Hey all, we use balena to distribute updates to our updates to remote devices. The builds tend to be rather flaky, either some random Go package repository pull has a network error (killing the deploy) or a caching error from balena (ie "failed to restore cached image from “sha256: …” failed to get layer … : layer does not exist). These failures result in having to restart the build, which takes about 20-30 minutes (build time is another issue, local builds are <3 minutes).
Does anyone else have issues with the remote builder’s reliability?
Hey @mpous, our target device is an arm-based Linux machine (iot-gate-imx8). It is connected currently over local wifi. Host OS is balenaOS 2.98.33, supervisor version 14.2.16.
All the builds seem to fail in the cloud build stage, we are not currently building locally as that did not work when we set up our pipelines a year ago. The current cycle looks like
Make code change;
Balena push to the fleet;
Await either successful push and build, or failed in remote build.
@mpous We have continued to experience periods where remote builds flat out don’t work for hours. Usually, a mix of cache failures and network errors, followed by a long period of 408s. This has been a common occurrence for a couple of months now.
Thank you for reporting this. We replaced the native ARM builders i.e. new hardware. We made that change on Dec 8th. Other customers now report normal build times. If you haven’t already, please try a build.
I just tried a build and got the dreaded 408. I was getting them pretty hardcore over the weekend, but had a few days where builds went off without a hitch this week.
Hey @johnwarila,
I just took a look at the builder logs and I see a few failed builds around the time your talking about but unlike before the 8th the builder system is not showing unusually high load because of the failed arm builders. All pods are up and running as normal.
The reliability of our builder is of importance to us for obvious reasons. If you have access to payed support, I would recommend opening a ticket there. If not, then please DM me your Dockerfile(s) and docker-compose.yml.
Publicly can you post your fleet URL and enable support access to your entire fleet so we can take a look. Please note that as forms are a little slower at getting a response it would be great if you could enable support access for a week or more.
If you have any concerns with this please let me know, make sure to tag me so that I get notified.
Thanks,
-Thomas
Hey @johnwarila ,
Thanks for DMing me your dockerfiles, before I started digging into them too much I noticed at least in regard to the application the device UUID that starts with 4ee and ends with 6be3 is in. This application seems to have mostly successful builds. Are the failed builds examples of the problem occurring? For example, can I look at commit id: 52f1a2a which is the most recent failed build, as an example of what it looks like when your builds fail randomly? Are all of the builds that failed in the last month examples of this?
I just want to make sure I get all the details before I go diving into the builder logs.

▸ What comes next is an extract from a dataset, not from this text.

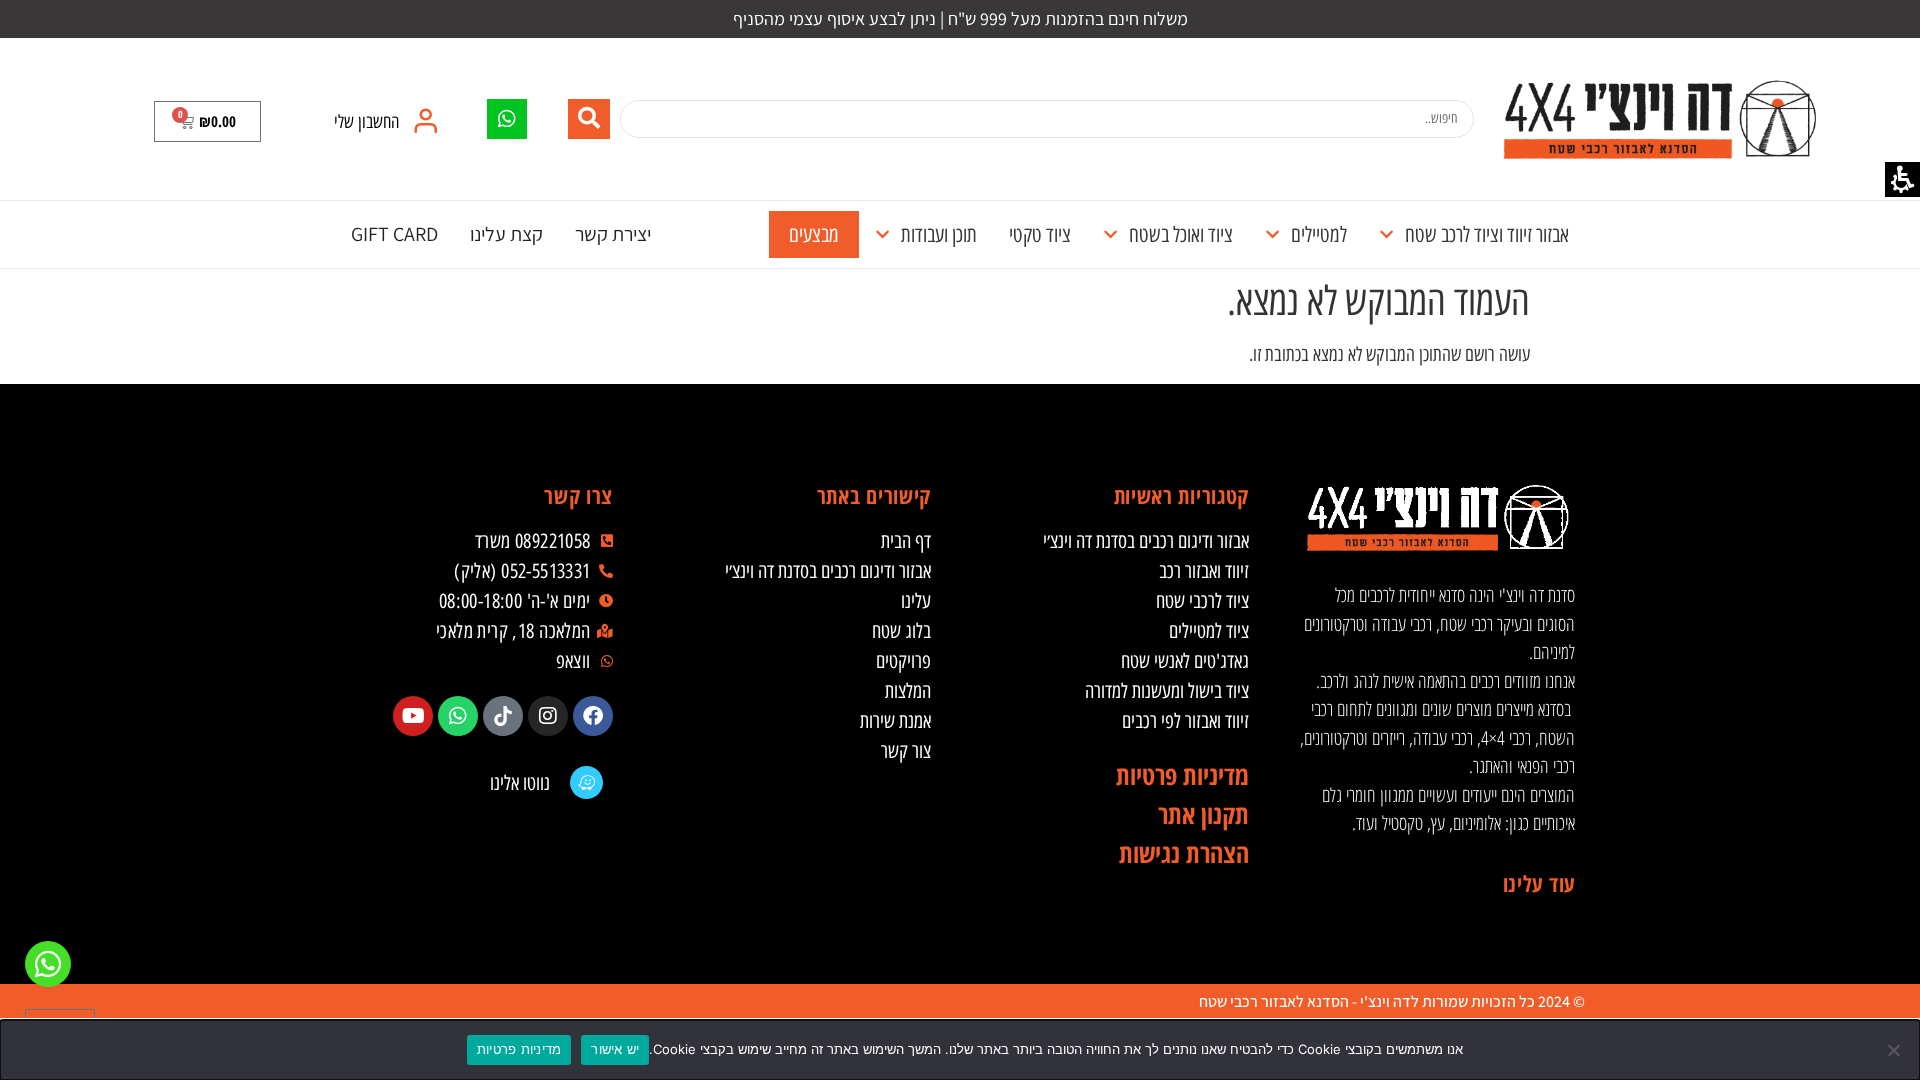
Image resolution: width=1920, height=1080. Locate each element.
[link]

Thanks, I should have more time to look into this further this week.
-Thomas
I am not super confident that the failed builds are the failure mode. If you don’t see clusters of failed builds (that did not fail for reasons like missing dependencies etc.) the failures may not even be touching your build servers. We have definitely still been observing these failures over the last month (at least once per week when doing heavy build trains); usually the failures are clustered by time, where we do not see mixed successes and failures - it is always a cluster of failures and then it starts working again some hours later.

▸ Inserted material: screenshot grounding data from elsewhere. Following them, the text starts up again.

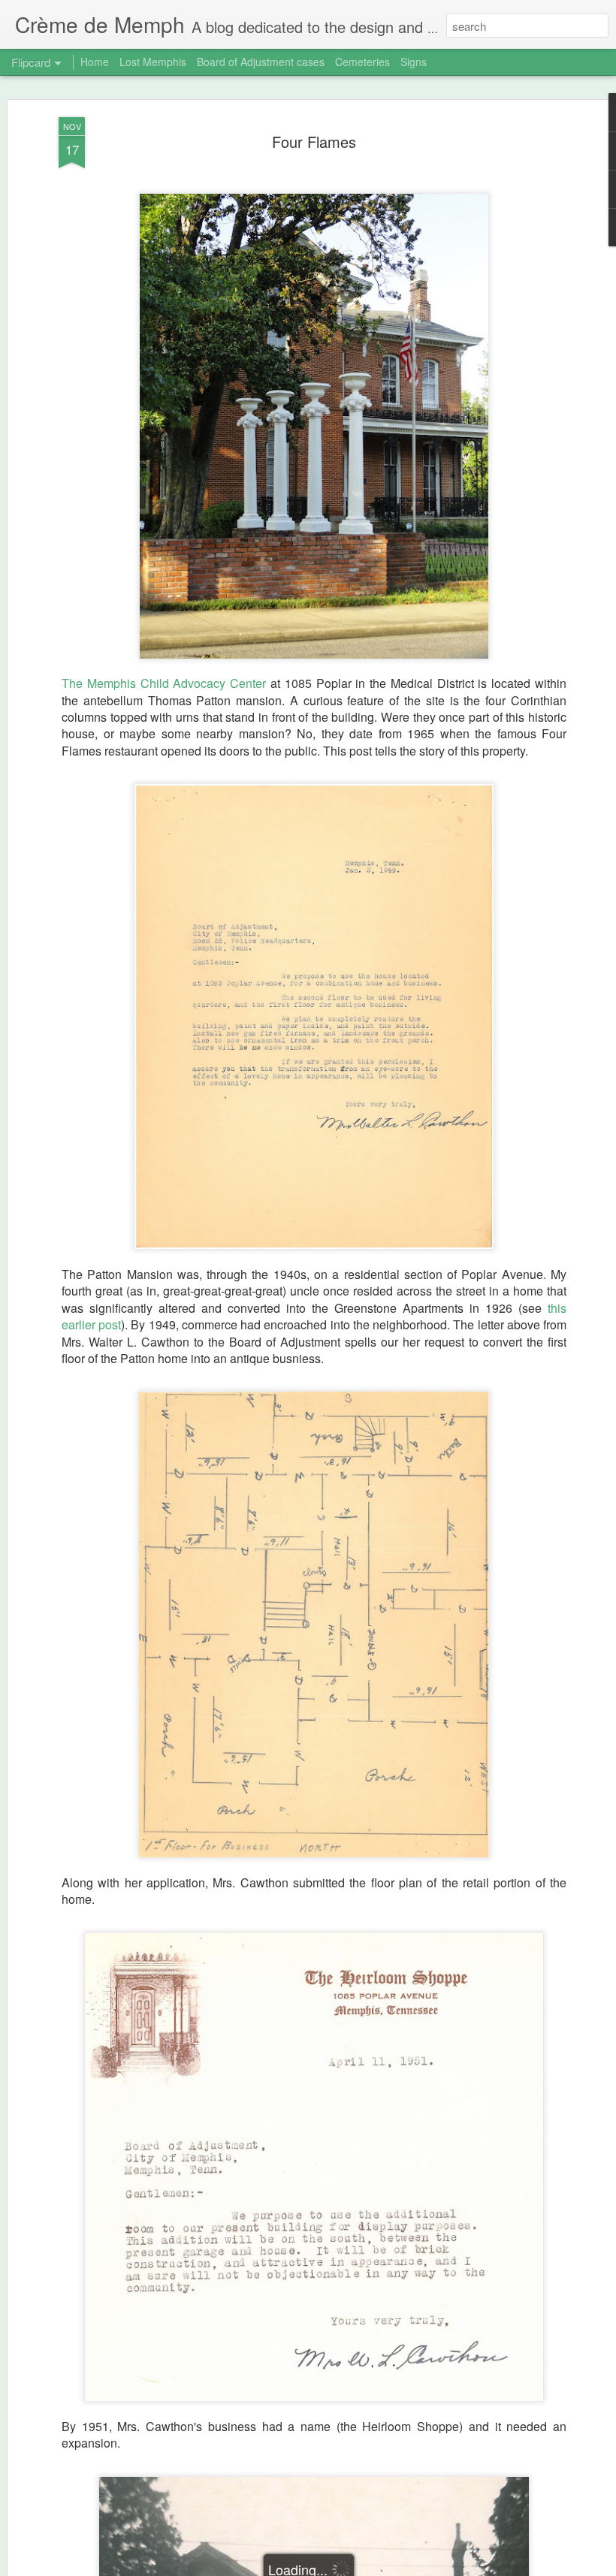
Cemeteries (362, 61)
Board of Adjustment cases (261, 61)
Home (94, 61)
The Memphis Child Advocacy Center (164, 683)
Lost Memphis (152, 61)
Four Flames (314, 141)
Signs (413, 61)
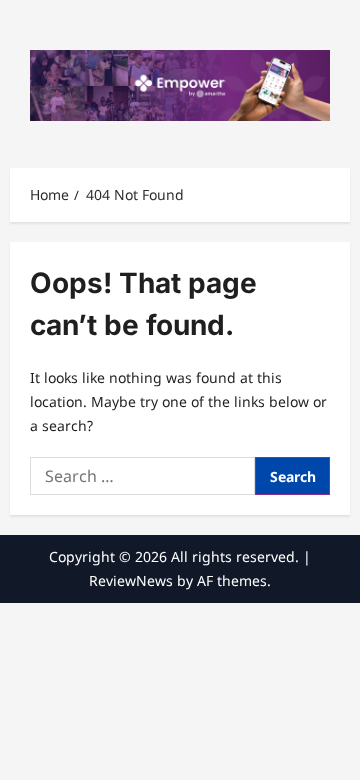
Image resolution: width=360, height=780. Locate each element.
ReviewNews (131, 580)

One hunch I have is that the build bundle is not even being uploaded, and we are getting a 408 error before hitting the build servers.
Actually interesting discovery, another member on the team tried with their balena ID to push a build and it worked just fine! We started poking around and discovered that although we can see my account with admin permissions in the balena dashboards, but when someone tries to edit my account that also fails. I can still access all the dashboards and do things related to the fleet and device.
Maybe my account gets messed up for several hours every now and again, and that results in my not being able to do certain things like push a build?
Hey @johnwarila
First off thanks for the investigation from your side. I will keep tracking this down on my side but I needed to ask for help on how to find the logs for the events you are seeing as they don’t even get logged as failed builds.
If this is a partial and intermittent failure of the auth system of the builder then this is certainly something we want to track down completely.
Can you confirm your account is the one I am DMing you?
The next time you see the 408 error can you dump the full logs into this post so I can search for normal log lines around the error text to gather context of what system might be failing to auth you. This issue is complicated because the CLI should and is pre-authenticating your account or you would see a difference error entirely.
I am looking into if the builder uses a token or something from your account to act on your behalf that could be the underlying source of the issue.
@johnwarila
Hey John,
I also wanted to be sure that the application you where experiencing failures on today has a name that starts with: p and ends with e.
Just to confrim that the failures are indeed not getting logged as failed builds.
-Thomas